«Je ne vaux quelque chose, grand’mère, que par ceci qu’on appelle ma honte. C’est par là que j’existe, que je travaille, que je lutte, que je goûte l’ivresse de l’abnégation et du sacrifice.
«C’est par là que je vous ai comprise, ô vous, mère sublime! qui vous interdisez de crier: «Mon fils!» parce que ce cri ferait tourner sur leurs gonds les portes de l’enfer, et qu’il s’y enfoncerait, celui que vous appelleriez.
«Mais ce mot, que vous ne criez jamais, vous le dites à vous-même, n’est-ce pas?... Vous le dites, à voix très, très basse... Vous le murmurez, le soir, sur le banc de pierre de la porte... quand la mer mugit et le couvre de sa clameur.
«Oh! quand vous le dites, pensez à moi, et pardonnez-moi, grand’mère. Moi, qui le prononce tout haut, près du berceau de mon enfant, ce mot de «fils», j’en chuchote un autre... Car votre secret est le mien. Aussi, accordez-moi votre pardon.

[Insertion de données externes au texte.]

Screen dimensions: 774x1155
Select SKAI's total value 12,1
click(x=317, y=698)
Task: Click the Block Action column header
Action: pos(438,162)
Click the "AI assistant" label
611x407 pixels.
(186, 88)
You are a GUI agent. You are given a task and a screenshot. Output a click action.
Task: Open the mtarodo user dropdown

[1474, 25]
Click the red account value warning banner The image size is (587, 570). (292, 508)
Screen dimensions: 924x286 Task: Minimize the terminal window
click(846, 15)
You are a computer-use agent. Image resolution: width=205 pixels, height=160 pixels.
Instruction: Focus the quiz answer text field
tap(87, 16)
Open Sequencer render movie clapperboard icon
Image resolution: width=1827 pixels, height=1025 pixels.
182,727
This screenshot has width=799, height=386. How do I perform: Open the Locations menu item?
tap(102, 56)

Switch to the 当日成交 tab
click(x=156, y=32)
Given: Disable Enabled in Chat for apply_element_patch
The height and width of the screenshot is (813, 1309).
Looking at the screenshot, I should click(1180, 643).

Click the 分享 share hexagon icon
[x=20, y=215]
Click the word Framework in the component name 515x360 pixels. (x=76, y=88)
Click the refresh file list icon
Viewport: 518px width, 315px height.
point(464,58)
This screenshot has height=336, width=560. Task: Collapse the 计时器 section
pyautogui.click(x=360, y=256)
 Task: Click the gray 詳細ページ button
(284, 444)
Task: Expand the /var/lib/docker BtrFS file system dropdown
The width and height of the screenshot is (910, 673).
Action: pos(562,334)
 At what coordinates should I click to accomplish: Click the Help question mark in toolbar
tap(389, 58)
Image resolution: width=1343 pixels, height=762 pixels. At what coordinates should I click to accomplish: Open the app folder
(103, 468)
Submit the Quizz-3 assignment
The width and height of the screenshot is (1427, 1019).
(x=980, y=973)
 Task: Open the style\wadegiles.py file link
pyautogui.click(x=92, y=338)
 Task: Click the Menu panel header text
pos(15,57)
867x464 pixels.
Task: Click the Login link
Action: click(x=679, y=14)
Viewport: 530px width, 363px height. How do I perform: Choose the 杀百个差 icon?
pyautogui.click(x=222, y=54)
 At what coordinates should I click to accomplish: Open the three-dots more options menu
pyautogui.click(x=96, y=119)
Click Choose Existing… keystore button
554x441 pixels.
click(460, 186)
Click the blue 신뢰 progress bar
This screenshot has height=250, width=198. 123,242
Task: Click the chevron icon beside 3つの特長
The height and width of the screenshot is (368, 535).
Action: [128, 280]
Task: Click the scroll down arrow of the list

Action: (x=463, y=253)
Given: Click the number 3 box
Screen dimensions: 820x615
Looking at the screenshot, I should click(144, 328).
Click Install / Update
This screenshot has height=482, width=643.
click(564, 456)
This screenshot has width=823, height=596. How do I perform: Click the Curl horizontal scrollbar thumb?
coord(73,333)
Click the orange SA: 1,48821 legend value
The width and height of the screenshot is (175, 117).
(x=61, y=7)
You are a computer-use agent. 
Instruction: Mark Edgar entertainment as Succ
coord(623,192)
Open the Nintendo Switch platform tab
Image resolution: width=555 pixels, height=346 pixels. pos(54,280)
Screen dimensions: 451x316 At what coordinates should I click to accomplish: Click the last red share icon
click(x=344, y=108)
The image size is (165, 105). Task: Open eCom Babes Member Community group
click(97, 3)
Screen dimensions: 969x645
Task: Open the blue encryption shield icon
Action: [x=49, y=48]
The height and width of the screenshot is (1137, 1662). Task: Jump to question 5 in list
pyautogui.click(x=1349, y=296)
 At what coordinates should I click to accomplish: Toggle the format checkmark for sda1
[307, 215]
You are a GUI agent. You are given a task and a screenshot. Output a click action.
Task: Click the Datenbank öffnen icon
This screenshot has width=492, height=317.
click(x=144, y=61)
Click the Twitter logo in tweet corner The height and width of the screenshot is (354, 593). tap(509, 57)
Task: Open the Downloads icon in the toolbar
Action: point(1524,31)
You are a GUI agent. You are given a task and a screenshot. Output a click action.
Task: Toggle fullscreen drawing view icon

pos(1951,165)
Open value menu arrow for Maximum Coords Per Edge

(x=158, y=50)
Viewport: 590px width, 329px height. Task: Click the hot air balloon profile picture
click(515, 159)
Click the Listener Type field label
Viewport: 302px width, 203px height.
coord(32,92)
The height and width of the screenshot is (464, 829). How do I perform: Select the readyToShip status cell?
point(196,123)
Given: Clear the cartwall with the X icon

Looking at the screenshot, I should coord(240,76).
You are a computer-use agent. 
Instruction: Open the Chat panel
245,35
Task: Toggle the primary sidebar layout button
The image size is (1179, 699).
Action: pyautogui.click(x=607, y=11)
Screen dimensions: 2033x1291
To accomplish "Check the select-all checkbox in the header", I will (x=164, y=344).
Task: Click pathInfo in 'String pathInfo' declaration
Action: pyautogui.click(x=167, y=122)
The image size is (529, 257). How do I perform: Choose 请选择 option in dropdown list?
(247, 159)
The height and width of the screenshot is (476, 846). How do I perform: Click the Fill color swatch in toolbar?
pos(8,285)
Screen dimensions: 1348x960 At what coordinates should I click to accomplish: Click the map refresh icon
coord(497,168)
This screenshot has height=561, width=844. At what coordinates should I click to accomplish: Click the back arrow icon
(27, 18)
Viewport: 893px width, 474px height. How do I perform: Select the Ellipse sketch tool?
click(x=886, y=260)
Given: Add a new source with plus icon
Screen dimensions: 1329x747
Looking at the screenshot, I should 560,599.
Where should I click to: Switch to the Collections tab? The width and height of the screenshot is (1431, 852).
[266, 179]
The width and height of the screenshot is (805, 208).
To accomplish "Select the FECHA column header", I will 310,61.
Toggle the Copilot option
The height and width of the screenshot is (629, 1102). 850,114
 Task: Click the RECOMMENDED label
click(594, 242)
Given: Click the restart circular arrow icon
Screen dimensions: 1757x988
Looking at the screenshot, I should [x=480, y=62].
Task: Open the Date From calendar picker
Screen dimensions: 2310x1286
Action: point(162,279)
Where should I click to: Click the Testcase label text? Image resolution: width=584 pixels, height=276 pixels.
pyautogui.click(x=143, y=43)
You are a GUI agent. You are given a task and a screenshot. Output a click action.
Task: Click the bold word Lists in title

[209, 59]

«Je suis si pauvre, oh! si pauvre, que vous pouvez être quand même un peu fière de moi. Je n’ai vendu ni mon silence, ni mon amour. Reconnaissez à cela votre petite-fille, mère-grand.
«C’est elle qui vous embrasse avec des larmes, et qui fait tendre vers vous de petits bras innocents.
«Ne nous repoussez pas. Je suis deux maintenant pour vous aimer.
«Votre
«Bertrande.»
Quand la jeune mère eut achevé cette lettre, elle voulut aller sur-le-champ la jeter à la poste.